§ **Assigned task**: Every line below should be duplicated exactly.

[Source material]

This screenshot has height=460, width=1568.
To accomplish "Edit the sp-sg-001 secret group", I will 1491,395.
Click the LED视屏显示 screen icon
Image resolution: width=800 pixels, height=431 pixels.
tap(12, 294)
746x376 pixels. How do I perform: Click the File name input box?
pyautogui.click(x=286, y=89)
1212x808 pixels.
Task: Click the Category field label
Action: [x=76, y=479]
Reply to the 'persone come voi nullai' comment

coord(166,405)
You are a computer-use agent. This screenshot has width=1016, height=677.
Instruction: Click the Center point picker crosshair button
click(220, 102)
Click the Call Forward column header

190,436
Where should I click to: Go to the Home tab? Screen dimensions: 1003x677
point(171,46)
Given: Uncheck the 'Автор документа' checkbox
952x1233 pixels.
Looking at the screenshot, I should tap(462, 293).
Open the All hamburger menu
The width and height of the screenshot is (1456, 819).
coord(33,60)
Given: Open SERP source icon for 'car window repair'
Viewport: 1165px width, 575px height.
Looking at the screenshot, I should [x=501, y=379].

[/Source material]

§ **Answer box**:
This screenshot has height=460, width=1568.
To accomplish "Edit the sp-sg-001 secret group", I will 1491,395.
Click the LED视屏显示 screen icon
Image resolution: width=800 pixels, height=431 pixels.
tap(12, 294)
746x376 pixels. How do I perform: Click the File name input box?
pyautogui.click(x=286, y=89)
1212x808 pixels.
Task: Click the Category field label
Action: [x=76, y=479]
Reply to the 'persone come voi nullai' comment

coord(166,405)
You are a computer-use agent. This screenshot has width=1016, height=677.
Instruction: Click the Center point picker crosshair button
click(220, 102)
Click the Call Forward column header

190,436
Where should I click to: Go to the Home tab? Screen dimensions: 1003x677
point(171,46)
Given: Uncheck the 'Автор документа' checkbox
952x1233 pixels.
Looking at the screenshot, I should tap(462, 293).
Open the All hamburger menu
The width and height of the screenshot is (1456, 819).
coord(33,60)
Given: Open SERP source icon for 'car window repair'
Viewport: 1165px width, 575px height.
Looking at the screenshot, I should [x=501, y=379].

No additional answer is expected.